Source text:
»»

Following Sconce’s work, the videogame theorist Jesper Juul has wondered if there can be such a thing as paragames—illogical, improbable, and unreasonably bad games. Such games, Juul suggests, might teach us about our tastes and playing habits, and what the limits of those tastes are. And even more, such paragames might actually revel in their badness, becoming fun to play in the process.

Trying to tap into these three different senses of “para,” I’ve been thinking about paradata. And I’ve got to tell you, so far, it’s a mess. (And this part of my paper was actually a mess in the original version of my paper as well). My concept of paradata is a big mess and it may not mean anything at all.

This is what I have so far: paradata is metadata at a threshold, or paraphrasing Genette, data that exists in a zone between metadata and not metadata. At the same time, in many cases it’s data that’s so flawed, so imperfect that it actually tells us more than compliant, well-structured metadata does.

So let me turn now to We Feel Fine, a massive, ongoing digital databased storytelling project rich with metadata—and possibly, paradata.

We Feel Fine Logo

We Feel Fine is an astonishing collection of tens of thousands of sentences extracted from tens of thousands of blog posts, all containing the phrase “I feel” or “I am feeling.” It was designed by new media artist Jonathan Harris and the computer scientist Sep Kamvar and launched in May 2006.

««

Goals:
#1 In the passage on paradata, who designed We Feel Fine?
#2 Please resume the passage on paradata and We Feel Fine, writing the next paragraph after its final sentence.

Data:
»»

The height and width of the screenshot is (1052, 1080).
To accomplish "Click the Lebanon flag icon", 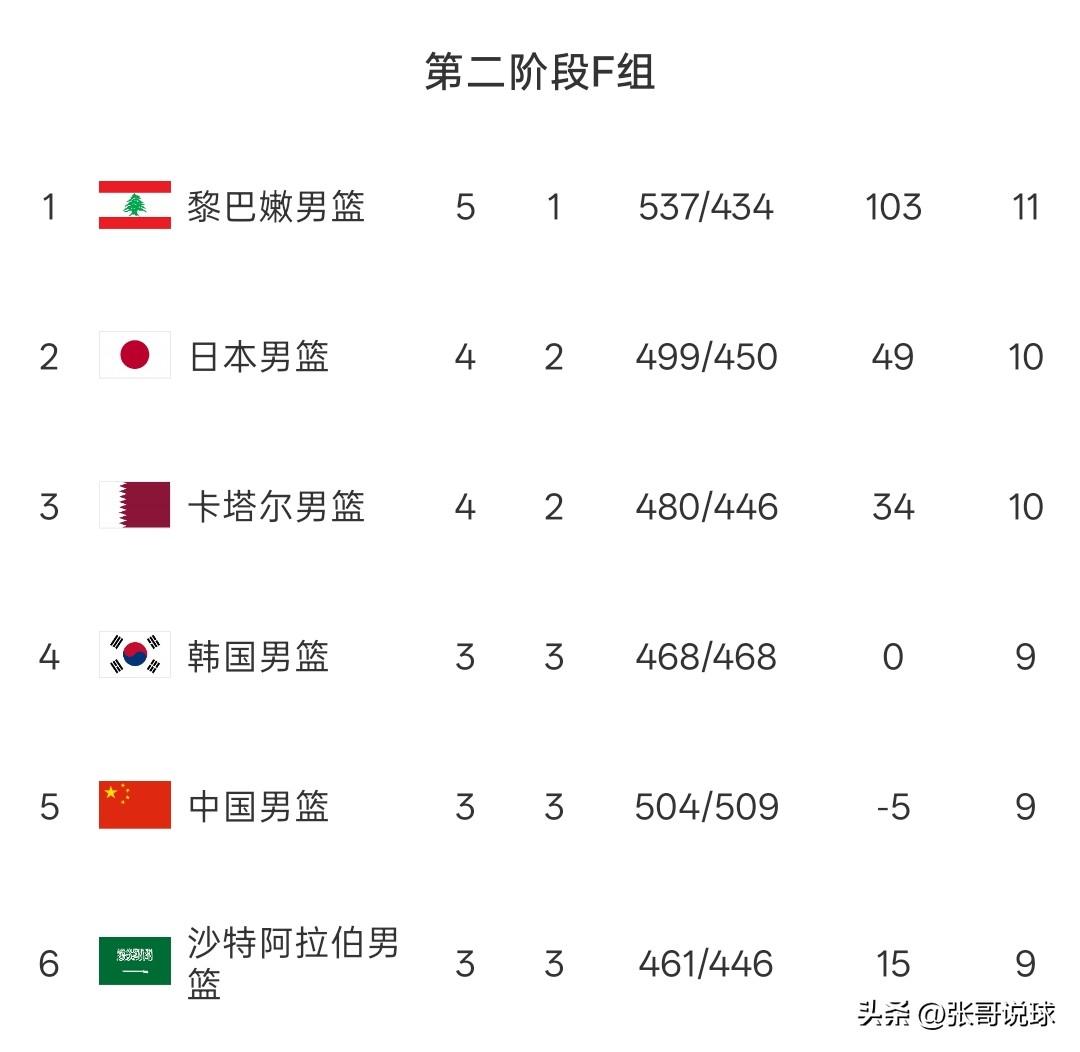I will click(x=135, y=205).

««

Expected responses:
#1 New media artist Jonathan Harris and computer scientist Sep Kamvar.

#2
The project is essentially an automated script that visits thousands of blogs every minute, and whenever the script detects the words “I feel” or “I am feeling,” it captures that sentence and sends it to a database. As of early this year, the project has harvested 14 million expressions of emotions from 2.5 million people. And the site has done this at a rate of 10,000 to 15,000 “feelings” a day.

Let me repeat that: every day approximately 10,000 new entries are added to We Feel Fine.

The heart of the project appears to be the multifaceted interface that has six so-called “movements”—six ways of visualizing the data collected by We Feel Fine’s crawler.

The default movement is Madness, a swarm of fifteen-hundred colored circles and squares, each one representing a single sentence from a blog post, a single “feeling.” The circles contain text only, while the squares include images associated with the respective blog post.

Madness Movement of We Feel Fine

The colors of the particles signify emotional valence, with shades of yellow representing more positive emotions, red signaling anger. Blue is associated with sad feelings, and so on. This graphic, by the way, comes from the book version of We Feel Fine.

Pie Chart from the We Feel Fine Book

The book came out in 2009. In it, Harris and Kamvar curate hundreds of the most compelling additions to We Feel Fine, as well as analyze the millions of blog posts they’ve collected with with extensive data visualizations—graphs, and charts, and diagrams.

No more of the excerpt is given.